Being a visual and verbal chronologue of my peculiar life, foremost my research interests—death and the anatomical body—and travels and people I've met in pursuit of same; my collecting interests—fossils, postmortem photographs, weird news, and new acquisitions to my “museum”; and (reluctantly) my health, having been diagnosed with MS in 1990. "Satisfying my morbid curiosity and yours..."
Thursday, March 3, 2011
Art and science
The painterly photo above (1st image) belies the fact that this post is about science, specifically botany and physics. The bladderwort is an aquatic plant that grows around the world. Like the Venus flytrap, it is carnivorous, and feeds itself by sucking small organisms - water fleas, nematodes, fish fry, mosquito larvae, and young tadpoles - into its traps (2nd image, magnified) triggered by bristles on the bottom of its opening.
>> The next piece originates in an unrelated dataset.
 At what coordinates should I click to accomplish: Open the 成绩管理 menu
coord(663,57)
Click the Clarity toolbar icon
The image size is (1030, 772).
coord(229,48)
If their bladders are not triggered within a few hours, they fire shut automatically to grab what they can. Considered to have the most sophisticated carnivorous trapping mechanism to be found anywhere in the plant kingdom, the bladderwort has just been determined to snap shut with 600 Gs of force. To put this factor of acceleration and gravity in perspective, consider the following:
0 g - Flying in the "vomit comet"
1 g - Standing on the earth at sea level
3 g - Launching in the space shuttle
3.5-6.3 g - Riding a roller coaster
9-12 g - Turning in a fighter jet
The research at the Universite Grenoble in France was conducted using a camera that records up to 10,000 frames per second to determine how - and how quickly - the bladderwort performs this neat trick. Each trap creates a vacuum that "spring-loads" it and allows it to snap shut in half a millisecond - 200x the speed of a Venus flytrap closing around its unfortunate prey.